↓

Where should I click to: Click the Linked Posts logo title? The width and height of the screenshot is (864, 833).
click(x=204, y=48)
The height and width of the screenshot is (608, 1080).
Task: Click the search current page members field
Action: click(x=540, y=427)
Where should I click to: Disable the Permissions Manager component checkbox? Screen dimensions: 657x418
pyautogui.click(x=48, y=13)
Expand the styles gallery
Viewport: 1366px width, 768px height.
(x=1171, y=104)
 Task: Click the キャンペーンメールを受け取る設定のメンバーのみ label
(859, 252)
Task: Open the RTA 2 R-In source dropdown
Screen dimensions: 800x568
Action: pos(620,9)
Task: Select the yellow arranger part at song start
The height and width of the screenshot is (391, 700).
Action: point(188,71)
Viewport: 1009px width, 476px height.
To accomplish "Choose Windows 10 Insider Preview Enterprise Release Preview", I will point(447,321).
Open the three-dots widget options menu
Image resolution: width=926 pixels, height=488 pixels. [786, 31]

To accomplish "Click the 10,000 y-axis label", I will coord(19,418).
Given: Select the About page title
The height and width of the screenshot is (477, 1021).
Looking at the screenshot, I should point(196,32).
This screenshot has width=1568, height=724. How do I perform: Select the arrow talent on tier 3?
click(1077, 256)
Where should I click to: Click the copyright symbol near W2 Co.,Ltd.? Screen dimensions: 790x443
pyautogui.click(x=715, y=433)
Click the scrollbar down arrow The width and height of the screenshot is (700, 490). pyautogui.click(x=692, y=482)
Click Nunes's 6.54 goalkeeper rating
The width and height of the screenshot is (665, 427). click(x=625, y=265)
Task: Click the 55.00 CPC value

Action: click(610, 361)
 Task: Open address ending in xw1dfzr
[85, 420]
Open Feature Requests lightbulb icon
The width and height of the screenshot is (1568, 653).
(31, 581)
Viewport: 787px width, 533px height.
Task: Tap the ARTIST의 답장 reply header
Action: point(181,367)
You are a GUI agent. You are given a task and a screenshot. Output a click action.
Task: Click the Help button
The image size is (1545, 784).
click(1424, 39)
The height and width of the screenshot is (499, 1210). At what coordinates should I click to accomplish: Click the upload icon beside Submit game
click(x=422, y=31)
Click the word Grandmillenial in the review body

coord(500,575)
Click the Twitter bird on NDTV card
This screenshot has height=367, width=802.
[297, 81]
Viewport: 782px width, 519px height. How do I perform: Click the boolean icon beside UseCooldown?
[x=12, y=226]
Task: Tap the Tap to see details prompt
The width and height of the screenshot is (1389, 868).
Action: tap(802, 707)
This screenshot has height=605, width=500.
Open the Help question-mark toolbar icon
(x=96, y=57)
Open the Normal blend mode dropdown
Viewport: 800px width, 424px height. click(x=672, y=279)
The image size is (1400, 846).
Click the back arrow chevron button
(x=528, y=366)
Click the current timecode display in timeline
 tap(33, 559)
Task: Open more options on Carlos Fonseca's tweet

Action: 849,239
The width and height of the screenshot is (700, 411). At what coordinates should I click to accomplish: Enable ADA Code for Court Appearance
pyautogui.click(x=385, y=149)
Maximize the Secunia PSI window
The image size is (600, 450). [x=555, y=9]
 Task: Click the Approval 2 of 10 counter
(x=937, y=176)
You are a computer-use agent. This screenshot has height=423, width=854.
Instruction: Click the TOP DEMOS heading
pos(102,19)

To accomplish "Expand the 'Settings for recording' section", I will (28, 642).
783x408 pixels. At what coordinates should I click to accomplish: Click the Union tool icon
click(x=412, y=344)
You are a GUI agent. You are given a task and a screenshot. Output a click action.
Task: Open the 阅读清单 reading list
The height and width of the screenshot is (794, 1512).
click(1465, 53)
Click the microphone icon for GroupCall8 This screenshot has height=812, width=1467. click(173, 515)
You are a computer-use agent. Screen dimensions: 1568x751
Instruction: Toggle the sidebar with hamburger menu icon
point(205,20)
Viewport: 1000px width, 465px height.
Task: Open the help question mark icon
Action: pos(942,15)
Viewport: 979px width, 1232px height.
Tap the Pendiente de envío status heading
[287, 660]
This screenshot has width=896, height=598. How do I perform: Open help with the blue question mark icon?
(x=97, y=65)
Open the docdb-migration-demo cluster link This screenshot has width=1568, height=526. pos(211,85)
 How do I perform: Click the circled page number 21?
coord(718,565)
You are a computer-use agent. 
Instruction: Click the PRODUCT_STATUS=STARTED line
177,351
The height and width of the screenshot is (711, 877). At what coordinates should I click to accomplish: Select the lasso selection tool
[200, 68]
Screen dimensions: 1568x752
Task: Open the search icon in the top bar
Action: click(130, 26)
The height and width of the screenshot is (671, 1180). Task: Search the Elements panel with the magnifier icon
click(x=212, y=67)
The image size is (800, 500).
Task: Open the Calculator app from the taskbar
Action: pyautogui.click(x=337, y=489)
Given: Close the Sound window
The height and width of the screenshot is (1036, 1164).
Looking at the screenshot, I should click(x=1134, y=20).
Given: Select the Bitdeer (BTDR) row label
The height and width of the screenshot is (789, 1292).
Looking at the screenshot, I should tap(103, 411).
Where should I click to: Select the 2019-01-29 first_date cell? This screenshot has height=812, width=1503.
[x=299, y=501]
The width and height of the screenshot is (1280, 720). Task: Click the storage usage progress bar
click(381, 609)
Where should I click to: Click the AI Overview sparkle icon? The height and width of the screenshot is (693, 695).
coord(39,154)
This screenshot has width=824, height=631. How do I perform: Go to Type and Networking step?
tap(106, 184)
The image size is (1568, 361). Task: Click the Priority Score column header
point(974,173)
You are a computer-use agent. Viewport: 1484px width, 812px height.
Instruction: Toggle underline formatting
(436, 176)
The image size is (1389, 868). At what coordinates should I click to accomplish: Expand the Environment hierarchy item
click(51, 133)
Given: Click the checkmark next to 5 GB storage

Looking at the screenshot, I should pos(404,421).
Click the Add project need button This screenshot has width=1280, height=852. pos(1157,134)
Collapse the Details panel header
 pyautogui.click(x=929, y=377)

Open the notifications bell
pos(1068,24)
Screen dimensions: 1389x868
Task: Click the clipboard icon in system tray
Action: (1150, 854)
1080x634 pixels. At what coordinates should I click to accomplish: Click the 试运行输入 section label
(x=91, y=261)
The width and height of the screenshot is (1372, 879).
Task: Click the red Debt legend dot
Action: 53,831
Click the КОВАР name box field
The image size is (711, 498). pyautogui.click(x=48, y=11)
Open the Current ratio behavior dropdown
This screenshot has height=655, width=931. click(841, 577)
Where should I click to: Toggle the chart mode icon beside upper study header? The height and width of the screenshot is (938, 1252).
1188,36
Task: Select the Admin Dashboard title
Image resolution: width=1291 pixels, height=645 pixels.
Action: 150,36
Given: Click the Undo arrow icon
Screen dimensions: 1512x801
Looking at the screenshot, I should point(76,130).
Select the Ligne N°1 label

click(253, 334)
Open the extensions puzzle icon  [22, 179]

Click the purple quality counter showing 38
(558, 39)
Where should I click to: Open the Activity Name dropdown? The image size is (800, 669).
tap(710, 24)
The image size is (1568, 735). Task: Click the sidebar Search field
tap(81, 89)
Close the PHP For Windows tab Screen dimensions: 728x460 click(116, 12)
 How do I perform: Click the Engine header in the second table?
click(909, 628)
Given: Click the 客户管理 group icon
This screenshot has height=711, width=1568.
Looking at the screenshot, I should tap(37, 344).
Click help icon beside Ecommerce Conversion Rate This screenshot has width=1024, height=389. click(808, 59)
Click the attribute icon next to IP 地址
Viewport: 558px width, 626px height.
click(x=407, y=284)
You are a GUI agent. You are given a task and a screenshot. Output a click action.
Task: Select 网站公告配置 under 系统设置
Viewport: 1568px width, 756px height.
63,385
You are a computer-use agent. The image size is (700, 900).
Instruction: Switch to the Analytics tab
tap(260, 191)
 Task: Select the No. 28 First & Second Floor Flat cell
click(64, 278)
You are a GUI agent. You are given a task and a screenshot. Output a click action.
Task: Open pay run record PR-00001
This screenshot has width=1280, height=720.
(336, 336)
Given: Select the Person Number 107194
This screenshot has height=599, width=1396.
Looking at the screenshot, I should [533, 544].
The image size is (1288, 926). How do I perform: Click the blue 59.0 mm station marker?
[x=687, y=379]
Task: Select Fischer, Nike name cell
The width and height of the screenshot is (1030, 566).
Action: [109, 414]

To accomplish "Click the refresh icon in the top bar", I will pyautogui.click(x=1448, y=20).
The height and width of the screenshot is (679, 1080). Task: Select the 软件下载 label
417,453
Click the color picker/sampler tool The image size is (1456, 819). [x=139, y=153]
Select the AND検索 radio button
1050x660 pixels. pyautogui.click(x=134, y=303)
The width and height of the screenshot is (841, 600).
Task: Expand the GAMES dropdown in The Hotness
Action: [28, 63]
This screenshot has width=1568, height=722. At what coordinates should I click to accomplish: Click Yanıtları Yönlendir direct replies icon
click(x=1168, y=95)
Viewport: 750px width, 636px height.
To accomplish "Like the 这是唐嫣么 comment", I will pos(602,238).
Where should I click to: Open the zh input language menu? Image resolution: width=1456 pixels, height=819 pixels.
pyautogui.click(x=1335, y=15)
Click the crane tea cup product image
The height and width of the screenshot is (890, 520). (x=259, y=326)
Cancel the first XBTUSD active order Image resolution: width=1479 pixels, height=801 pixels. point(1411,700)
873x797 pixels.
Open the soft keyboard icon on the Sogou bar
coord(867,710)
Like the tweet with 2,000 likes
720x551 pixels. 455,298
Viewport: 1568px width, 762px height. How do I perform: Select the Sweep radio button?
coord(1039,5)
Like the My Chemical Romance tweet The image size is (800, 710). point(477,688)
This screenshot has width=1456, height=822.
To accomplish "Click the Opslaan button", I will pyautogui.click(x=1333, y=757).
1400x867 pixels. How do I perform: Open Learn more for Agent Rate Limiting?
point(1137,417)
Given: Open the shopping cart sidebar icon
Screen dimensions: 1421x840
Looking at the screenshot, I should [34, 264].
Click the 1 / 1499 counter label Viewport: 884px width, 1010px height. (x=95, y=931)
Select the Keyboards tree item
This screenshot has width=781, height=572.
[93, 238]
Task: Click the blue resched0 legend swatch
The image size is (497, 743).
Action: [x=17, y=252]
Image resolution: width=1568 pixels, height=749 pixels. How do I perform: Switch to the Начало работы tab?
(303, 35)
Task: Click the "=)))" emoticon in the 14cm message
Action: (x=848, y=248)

↑

Copy the records from the line with "1080x634 pixels. At" to the line with "Action: 150,36", both included, reproducing each line without any changes.

_OUTPUT:_
1080x634 pixels. At what coordinates should I click to accomplish: Click the 试运行输入 section label
(x=91, y=261)
The width and height of the screenshot is (1372, 879).
Task: Click the red Debt legend dot
Action: 53,831
Click the КОВАР name box field
The image size is (711, 498). pyautogui.click(x=48, y=11)
Open the Current ratio behavior dropdown
This screenshot has height=655, width=931. click(841, 577)
Where should I click to: Toggle the chart mode icon beside upper study header? The height and width of the screenshot is (938, 1252).
1188,36
Task: Select the Admin Dashboard title
Image resolution: width=1291 pixels, height=645 pixels.
Action: 150,36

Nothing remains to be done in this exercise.